*** Opening Material for this exercise ***

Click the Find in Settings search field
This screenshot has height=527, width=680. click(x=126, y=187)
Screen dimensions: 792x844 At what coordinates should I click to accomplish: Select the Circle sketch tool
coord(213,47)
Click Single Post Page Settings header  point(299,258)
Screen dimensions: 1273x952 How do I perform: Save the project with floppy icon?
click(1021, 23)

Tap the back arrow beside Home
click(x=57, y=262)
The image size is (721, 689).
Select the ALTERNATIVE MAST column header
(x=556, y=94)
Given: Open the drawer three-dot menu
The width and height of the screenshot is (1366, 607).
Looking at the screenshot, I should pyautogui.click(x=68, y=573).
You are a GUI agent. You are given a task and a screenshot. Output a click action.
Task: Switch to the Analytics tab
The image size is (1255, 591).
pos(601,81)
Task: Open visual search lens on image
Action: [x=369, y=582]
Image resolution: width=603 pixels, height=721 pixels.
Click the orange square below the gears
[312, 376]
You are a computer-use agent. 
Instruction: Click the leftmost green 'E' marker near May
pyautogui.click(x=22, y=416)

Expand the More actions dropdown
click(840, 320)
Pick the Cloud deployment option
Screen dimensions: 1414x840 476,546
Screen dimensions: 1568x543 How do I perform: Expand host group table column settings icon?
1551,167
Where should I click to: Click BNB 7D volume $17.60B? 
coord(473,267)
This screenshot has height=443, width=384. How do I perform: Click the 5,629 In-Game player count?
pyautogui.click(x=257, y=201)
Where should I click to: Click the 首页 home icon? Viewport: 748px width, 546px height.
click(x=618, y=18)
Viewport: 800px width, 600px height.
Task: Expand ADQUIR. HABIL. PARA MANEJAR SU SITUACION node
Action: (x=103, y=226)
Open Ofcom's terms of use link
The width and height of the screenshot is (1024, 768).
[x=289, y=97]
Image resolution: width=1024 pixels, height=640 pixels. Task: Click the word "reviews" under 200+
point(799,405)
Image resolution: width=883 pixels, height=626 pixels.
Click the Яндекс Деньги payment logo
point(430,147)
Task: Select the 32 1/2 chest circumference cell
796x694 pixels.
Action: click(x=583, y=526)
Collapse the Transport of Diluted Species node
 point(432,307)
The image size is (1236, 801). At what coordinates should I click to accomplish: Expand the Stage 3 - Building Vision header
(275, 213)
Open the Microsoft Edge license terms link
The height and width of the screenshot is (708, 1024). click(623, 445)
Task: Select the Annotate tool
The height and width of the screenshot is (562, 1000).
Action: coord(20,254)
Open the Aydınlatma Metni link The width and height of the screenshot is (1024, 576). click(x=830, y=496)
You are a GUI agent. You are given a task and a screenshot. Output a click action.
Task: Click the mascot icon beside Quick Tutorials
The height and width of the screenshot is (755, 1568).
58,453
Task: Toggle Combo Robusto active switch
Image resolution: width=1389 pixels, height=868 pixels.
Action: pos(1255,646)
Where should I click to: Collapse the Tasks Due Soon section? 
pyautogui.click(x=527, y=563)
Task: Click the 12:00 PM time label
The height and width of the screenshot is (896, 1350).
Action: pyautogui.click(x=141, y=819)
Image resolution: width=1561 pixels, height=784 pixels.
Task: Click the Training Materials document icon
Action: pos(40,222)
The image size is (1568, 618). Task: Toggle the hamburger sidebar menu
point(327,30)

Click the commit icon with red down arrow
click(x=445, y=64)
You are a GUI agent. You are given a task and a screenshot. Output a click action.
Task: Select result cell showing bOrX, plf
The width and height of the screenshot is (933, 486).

*** Closing Material for this exercise ***

▸ Assigned task: Every line of the entries that includes "cell" must be copied into the answer.

▸ Answer to this task:
Task: Select the 32 1/2 chest circumference cell
Task: Select result cell showing bOrX, plf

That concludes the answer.